| Your objective |
From the line containing "Click the central cloud upload icon" down to the line containing "You are a computer-use agent. 565x397 pixels." in the records below, reproduce every line exactly, ends included, and omit all others.

| The data |
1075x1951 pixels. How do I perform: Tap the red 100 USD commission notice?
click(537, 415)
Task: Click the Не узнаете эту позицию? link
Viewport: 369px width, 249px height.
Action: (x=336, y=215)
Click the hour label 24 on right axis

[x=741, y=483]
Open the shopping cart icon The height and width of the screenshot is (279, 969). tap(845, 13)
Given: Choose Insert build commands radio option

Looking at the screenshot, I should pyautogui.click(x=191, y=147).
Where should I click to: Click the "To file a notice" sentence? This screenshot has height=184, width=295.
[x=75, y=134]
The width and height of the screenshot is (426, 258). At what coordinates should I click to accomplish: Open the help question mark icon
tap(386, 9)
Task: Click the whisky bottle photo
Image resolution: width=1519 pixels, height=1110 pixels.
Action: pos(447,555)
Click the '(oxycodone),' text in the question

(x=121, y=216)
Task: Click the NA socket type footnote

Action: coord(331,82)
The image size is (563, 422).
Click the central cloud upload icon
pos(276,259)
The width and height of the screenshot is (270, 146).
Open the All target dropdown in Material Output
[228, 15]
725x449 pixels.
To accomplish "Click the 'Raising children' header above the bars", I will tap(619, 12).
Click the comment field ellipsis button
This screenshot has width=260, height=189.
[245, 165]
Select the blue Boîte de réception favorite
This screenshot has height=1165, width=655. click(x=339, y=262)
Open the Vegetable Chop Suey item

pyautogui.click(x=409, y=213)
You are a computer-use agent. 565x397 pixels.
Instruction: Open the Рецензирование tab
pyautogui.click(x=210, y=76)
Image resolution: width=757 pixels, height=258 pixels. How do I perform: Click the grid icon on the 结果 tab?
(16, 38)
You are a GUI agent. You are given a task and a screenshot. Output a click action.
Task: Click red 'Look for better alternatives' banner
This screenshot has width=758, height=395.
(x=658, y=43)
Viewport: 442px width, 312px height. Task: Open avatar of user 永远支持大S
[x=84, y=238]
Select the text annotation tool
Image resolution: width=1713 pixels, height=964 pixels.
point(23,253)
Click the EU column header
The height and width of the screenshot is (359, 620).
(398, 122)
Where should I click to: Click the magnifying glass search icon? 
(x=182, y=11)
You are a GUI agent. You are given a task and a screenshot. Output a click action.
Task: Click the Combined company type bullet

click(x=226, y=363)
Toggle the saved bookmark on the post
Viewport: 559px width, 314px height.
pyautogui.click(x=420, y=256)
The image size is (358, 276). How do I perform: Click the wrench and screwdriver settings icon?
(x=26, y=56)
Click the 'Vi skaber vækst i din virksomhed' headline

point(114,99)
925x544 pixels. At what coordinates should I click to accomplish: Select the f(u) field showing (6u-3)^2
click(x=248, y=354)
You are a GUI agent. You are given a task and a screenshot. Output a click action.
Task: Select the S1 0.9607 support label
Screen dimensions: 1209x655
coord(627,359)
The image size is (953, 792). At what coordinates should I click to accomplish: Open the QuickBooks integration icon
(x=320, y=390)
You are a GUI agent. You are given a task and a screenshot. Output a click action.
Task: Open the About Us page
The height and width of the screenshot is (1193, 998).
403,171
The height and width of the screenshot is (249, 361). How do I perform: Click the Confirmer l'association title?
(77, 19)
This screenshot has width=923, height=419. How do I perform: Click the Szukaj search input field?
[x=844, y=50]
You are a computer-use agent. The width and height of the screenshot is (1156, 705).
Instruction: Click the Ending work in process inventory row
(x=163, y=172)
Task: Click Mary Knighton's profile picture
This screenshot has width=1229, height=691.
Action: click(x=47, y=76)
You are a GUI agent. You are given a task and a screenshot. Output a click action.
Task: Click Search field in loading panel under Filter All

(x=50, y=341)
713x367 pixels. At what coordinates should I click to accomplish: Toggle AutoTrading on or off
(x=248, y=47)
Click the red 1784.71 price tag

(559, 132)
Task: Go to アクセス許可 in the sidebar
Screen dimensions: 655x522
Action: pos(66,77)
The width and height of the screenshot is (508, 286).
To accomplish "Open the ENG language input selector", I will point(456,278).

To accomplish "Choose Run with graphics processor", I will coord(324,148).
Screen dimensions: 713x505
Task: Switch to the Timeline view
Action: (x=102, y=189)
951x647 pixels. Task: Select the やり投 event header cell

| Worked solution |
Click the central cloud upload icon
pos(276,259)
The width and height of the screenshot is (270, 146).
Open the All target dropdown in Material Output
[228, 15]
725x449 pixels.
To accomplish "Click the 'Raising children' header above the bars", I will tap(619, 12).
Click the comment field ellipsis button
This screenshot has width=260, height=189.
[245, 165]
Select the blue Boîte de réception favorite
This screenshot has height=1165, width=655. click(x=339, y=262)
Open the Vegetable Chop Suey item

pyautogui.click(x=409, y=213)
You are a computer-use agent. 565x397 pixels.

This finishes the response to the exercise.